:: Data excerpts ::

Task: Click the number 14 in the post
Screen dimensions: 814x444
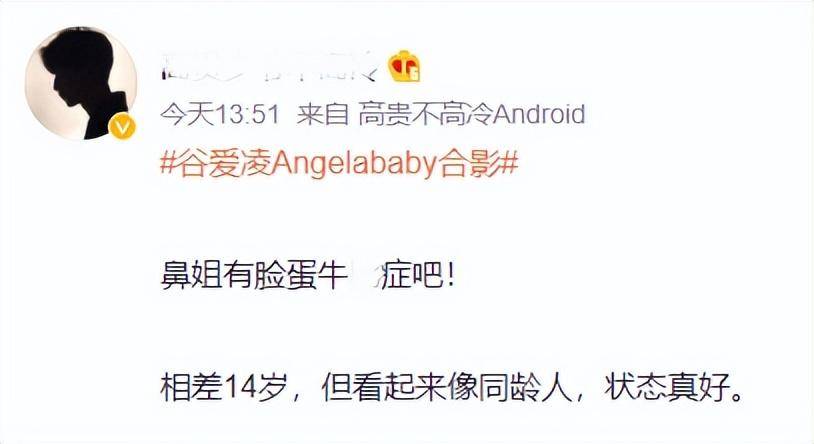Action: coord(240,387)
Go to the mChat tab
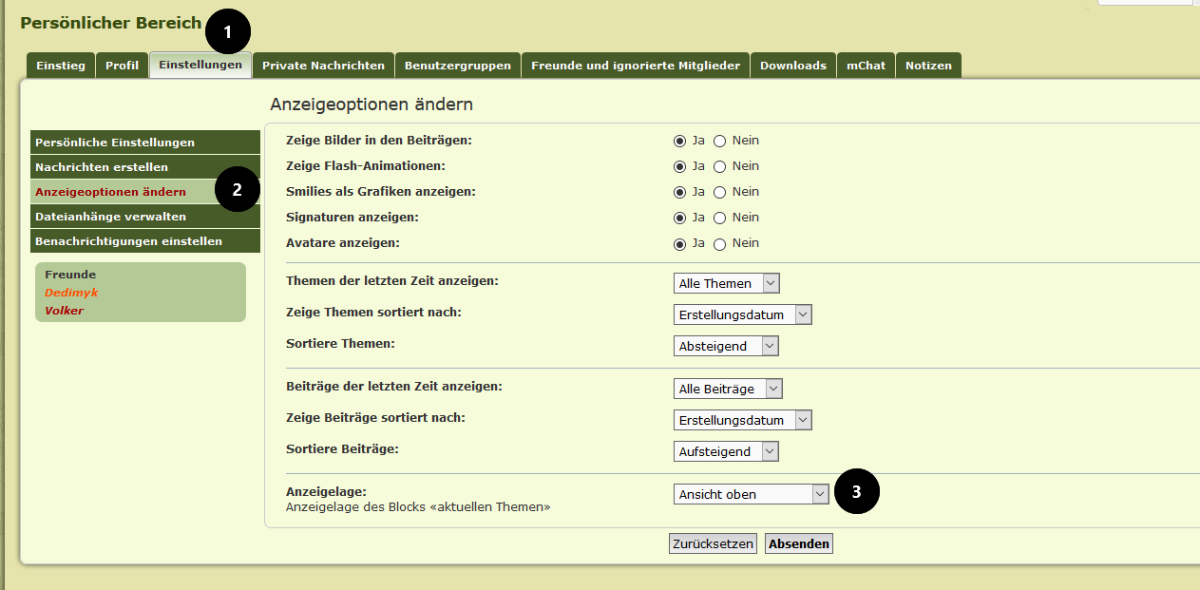This screenshot has width=1200, height=590. click(865, 66)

:::

Task brief -> Please copy the data shown above, line by line and exactly, omitting the images.

The completed task ->
Task: Click the number 14 in the post
Screen dimensions: 814x444
Action: coord(240,387)
Go to the mChat tab
This screenshot has width=1200, height=590. click(865, 66)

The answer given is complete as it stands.